“HTTP/2 Bomb” Exploit Poses Serious Threat to Web Server Stability

Keerthana S June 06, 2026| 02:05 PM Technology

Security researchers have disclosed a new denial-of-service (DoS) technique known as HTTP/2 Bomb, an attack capable of rapidly consuming server memory and making websites unavailable within seconds. The attack targets default HTTP/2 configurations used by several of the world's most widely deployed web server platforms.

The vulnerability affects popular technologies such as nginx, Apache HTTP Server, Microsoft IIS, Envoy, and Cloudflare Pingora. These platforms power a large portion of websites, enterprise applications, and cloud infrastructure worldwide.

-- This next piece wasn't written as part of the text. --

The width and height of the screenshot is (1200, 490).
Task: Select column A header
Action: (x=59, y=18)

Figure 1. Cyber Threat Detection.

The attack was discovered by security researchers at Codex and publicly disclosed in June 2026. Tests showed that even an attacker with a relatively modest 100 Mbps internet connection could force servers to allocate tens of gigabytes of memory in less than a minute. Unlike traditional denial-of-service attacks that rely on overwhelming servers with massive amounts of traffic, HTTP/2 Bomb requires comparatively little bandwidth. Instead, it exploits the way servers manage memory when processing HTTP/2 requests. Figure 1 Cyber Threat Detection.

The HTTP/2 Bomb attack combines two existing HTTP/2 features to create a powerful denial-of-service threat. It abuses HPACK header compression to trigger excessive memory allocations and exploits flow-control mechanisms to keep that memory occupied, allowing attackers to exhaust server resources with minimal bandwidth.

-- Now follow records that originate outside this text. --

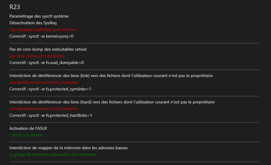Click the 'Désactivation des SysReq' rule title
The image size is (271, 165).
(33, 23)
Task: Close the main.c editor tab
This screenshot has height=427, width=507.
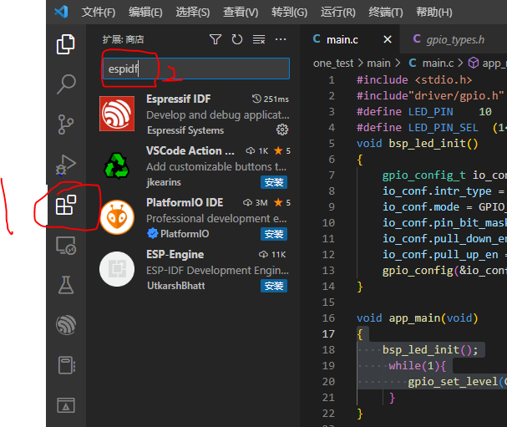Action: 388,39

During testing, researchers observed amplification ratios as high as 5,700:1 on Envoy and 4,000:1 on Apache, enabling 32 GB of memory to be consumed in just seconds. nginx and Microsoft IIS were also affected, though to a lesser extent. The researchers also discovered a bypass involving fragmented Cookie headers, which allowed attackers to evade some server-imposed header limits and generate thousands of memory allocations.

MA Shodan scan identified more than 880,000 internet-facing systems running affected HTTP/2 server software [1]. Fixes have been released for nginx and Apache HTTP Server under CVE-2026-49975, while updates for Microsoft IIS, Envoy, and Cloudflare Pingora were still pending at disclosure.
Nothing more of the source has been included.